Gap Between Total and Closed Defects 

This is the difference between the total amount of defects and the amount of closed defects at any one time. This number should be as low as possible. A low number indicates that the quality of the delivered software so far is good. That implies that there will be few if any surprises once UAT and release preparation starts. And that in turn implies that the velocity and burn rate you have measured are indeed reliable indicators to forecast the remainder of your project. I consider this the most important metric of all, for if it’s low, it means I can indeed rely on the other indicators.

A healthy project has a stable velocity and burn rate, combined with a stable and sufficiently high defect detection rate and a low gap between total and closed defects. The velocity and burn rate will ideally indicate that you will run out of scope before you run out of budget, and that you run out of both before the requested delivery date.

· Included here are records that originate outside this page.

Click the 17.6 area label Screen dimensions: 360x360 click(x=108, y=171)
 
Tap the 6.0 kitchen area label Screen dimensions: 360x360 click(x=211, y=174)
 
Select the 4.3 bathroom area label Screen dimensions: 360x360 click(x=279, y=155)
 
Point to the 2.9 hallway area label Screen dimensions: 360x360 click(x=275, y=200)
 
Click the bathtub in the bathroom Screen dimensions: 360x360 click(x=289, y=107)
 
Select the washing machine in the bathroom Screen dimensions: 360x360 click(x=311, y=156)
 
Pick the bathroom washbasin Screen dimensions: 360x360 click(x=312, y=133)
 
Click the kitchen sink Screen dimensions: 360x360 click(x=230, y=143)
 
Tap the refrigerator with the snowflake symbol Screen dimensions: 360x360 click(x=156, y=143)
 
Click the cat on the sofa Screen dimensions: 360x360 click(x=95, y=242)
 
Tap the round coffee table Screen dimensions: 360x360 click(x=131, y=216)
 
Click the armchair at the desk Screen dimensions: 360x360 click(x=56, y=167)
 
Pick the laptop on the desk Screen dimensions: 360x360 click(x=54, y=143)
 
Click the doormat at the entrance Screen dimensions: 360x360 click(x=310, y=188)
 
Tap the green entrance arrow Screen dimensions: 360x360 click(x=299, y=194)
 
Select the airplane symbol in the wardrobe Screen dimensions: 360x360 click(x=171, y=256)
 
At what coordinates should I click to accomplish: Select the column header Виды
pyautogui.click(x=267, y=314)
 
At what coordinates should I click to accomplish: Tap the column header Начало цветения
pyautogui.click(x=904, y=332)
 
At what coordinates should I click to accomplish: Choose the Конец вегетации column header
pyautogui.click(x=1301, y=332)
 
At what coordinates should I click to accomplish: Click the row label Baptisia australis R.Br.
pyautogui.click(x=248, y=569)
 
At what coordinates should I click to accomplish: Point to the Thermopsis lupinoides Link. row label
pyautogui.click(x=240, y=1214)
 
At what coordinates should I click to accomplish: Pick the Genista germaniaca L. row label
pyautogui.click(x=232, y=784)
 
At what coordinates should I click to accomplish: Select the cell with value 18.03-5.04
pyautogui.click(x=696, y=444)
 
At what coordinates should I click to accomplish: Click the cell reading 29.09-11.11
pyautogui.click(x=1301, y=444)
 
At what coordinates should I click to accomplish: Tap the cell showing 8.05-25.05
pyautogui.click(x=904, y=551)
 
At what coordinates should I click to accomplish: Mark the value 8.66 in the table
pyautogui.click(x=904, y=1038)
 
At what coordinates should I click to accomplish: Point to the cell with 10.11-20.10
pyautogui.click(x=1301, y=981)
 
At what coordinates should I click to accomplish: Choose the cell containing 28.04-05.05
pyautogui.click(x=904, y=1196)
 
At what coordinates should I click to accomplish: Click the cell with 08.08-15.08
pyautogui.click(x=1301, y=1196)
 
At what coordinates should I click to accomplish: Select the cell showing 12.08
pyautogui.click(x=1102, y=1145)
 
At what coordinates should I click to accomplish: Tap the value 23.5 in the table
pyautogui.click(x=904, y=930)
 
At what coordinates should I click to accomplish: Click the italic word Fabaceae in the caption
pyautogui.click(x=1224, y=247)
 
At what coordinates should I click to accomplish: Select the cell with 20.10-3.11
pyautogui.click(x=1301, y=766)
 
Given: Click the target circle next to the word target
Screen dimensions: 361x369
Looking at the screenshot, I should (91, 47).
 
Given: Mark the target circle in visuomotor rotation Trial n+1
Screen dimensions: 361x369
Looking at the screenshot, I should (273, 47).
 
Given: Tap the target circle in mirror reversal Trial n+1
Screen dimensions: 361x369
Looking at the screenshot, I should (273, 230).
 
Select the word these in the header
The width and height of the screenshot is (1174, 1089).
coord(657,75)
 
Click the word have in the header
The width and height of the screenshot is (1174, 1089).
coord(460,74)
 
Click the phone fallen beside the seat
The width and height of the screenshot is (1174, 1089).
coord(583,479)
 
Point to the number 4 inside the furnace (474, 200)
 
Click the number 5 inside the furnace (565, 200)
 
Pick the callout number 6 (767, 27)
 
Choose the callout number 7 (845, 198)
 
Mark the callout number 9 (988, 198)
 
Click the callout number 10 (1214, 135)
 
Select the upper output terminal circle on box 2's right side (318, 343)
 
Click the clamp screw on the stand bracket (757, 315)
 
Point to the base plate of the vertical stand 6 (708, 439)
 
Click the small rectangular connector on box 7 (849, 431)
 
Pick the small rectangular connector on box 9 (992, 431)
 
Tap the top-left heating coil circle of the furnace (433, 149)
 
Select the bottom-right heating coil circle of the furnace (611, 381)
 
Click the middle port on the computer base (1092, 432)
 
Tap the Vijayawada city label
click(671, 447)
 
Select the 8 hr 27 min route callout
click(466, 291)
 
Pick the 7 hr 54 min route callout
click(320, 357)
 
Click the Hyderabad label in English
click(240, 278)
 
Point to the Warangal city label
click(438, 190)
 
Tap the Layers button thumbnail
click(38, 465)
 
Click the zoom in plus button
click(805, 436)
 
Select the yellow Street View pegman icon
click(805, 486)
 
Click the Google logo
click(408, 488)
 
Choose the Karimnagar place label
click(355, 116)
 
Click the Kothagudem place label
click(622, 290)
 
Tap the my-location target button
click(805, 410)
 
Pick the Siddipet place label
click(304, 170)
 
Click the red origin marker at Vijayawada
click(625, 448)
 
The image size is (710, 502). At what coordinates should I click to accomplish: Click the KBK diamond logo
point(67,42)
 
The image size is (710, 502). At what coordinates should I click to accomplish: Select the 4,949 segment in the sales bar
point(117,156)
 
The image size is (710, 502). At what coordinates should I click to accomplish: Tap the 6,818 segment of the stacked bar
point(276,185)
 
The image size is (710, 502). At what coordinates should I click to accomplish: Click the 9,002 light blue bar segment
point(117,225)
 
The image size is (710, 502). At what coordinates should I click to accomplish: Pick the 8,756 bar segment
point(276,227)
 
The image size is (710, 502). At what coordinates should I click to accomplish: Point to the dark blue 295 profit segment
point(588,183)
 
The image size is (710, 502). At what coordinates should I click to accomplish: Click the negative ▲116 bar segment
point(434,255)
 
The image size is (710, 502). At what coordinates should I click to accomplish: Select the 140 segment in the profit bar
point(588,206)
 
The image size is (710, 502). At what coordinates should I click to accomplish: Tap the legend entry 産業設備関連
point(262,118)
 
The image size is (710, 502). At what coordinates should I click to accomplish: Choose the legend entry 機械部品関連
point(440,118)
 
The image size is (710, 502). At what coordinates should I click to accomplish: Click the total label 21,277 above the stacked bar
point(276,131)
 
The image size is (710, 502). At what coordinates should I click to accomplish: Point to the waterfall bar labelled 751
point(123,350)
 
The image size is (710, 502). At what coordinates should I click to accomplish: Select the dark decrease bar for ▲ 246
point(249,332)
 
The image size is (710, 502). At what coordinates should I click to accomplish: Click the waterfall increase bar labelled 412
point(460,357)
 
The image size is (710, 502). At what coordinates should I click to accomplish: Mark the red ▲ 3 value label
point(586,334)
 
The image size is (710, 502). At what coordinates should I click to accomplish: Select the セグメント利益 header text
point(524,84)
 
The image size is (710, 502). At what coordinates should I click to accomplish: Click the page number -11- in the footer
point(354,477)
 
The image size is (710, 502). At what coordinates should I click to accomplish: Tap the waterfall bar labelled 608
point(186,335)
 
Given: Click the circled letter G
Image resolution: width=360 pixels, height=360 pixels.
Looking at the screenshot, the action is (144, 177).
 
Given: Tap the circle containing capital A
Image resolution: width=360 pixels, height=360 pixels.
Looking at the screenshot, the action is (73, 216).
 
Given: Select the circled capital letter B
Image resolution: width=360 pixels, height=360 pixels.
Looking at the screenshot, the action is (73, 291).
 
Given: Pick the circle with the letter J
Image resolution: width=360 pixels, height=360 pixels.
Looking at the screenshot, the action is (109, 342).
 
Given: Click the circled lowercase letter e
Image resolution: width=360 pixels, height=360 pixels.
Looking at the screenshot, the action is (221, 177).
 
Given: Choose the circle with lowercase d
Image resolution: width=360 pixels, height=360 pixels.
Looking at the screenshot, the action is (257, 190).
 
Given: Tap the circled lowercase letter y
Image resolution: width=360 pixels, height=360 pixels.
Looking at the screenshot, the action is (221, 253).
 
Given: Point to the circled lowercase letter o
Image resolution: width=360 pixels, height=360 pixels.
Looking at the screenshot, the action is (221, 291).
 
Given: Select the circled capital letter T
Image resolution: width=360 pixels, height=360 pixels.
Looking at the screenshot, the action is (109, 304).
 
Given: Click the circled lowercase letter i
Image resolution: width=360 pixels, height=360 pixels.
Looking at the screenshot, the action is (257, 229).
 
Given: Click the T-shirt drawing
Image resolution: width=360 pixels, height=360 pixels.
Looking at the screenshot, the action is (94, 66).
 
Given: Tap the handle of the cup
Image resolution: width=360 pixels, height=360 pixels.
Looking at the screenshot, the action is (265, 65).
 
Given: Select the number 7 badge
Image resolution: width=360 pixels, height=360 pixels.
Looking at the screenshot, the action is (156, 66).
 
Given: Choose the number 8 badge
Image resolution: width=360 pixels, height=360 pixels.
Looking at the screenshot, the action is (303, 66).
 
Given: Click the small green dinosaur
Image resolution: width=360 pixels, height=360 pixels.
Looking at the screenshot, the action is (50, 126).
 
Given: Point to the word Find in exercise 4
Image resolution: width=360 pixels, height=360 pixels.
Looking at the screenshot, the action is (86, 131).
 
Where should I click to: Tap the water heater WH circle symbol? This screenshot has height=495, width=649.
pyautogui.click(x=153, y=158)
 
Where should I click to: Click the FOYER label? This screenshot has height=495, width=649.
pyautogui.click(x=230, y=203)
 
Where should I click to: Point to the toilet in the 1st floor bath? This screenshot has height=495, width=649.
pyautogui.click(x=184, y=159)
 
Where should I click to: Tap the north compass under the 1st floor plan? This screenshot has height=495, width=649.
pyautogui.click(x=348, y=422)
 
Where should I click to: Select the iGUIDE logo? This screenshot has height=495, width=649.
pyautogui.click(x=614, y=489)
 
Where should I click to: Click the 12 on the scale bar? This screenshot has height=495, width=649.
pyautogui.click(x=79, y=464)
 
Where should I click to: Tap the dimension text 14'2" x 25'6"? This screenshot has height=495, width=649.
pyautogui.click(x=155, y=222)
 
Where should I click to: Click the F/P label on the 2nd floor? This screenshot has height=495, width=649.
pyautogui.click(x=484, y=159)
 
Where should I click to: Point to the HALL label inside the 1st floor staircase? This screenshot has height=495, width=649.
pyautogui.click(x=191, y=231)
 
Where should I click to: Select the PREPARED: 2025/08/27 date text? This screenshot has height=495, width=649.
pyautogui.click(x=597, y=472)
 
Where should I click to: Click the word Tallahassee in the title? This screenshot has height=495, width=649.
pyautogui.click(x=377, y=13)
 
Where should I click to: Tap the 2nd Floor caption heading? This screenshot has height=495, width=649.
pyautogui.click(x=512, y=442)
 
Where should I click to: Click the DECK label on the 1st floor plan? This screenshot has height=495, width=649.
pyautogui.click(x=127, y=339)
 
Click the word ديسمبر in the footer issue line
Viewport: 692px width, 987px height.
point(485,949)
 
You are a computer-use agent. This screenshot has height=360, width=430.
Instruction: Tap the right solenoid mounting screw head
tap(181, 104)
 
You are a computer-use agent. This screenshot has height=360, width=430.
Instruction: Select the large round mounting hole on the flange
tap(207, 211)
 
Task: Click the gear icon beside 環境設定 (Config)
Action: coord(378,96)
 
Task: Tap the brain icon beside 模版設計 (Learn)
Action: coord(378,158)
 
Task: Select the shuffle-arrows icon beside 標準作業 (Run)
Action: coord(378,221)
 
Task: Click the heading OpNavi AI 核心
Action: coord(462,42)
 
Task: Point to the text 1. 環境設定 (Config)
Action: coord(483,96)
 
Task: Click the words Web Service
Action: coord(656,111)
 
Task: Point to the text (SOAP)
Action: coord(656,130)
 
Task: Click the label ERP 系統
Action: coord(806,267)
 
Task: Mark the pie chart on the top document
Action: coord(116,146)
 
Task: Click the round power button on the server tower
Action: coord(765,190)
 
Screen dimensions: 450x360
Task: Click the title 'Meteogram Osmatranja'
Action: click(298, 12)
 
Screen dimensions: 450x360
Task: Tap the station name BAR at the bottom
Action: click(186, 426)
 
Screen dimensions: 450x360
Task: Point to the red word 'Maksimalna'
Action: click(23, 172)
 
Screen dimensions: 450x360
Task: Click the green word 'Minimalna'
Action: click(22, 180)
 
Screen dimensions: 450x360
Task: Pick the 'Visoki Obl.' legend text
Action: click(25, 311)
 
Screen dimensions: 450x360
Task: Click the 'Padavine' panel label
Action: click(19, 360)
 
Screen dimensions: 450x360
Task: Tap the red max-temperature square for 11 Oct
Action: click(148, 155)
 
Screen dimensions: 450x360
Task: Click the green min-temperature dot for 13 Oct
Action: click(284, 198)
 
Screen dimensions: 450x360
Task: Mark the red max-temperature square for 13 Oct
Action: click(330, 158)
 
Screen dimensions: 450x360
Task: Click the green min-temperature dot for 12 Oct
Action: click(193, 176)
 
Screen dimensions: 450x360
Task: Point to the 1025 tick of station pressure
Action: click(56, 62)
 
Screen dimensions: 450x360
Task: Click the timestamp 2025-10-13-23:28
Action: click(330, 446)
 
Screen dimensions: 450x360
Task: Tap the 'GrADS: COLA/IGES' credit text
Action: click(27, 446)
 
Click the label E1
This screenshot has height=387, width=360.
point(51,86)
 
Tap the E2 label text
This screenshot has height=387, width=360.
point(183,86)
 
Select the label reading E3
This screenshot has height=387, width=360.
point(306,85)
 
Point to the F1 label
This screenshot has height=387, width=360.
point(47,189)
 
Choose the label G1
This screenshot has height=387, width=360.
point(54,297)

It is not possible to give here absolute numbers for any of these metrics that would indicate for a random project whether or not it is in good shape. For instance you can’t say, a project with x number of developers and y days per sprint should produce no more than z number of defects per sprint. Such statements are nonsensical. The actual values of these metrics will depend on the technology you build your systems on, the developers and testers you have, the tools and practices they use, the existing technical debt if there is any, the functional and business context the project is executed in and many, many factors more. What matters is that you determine the actual numbers that result from the execution of your project given its current context and that you know how to interpret them, so you can act accordingly.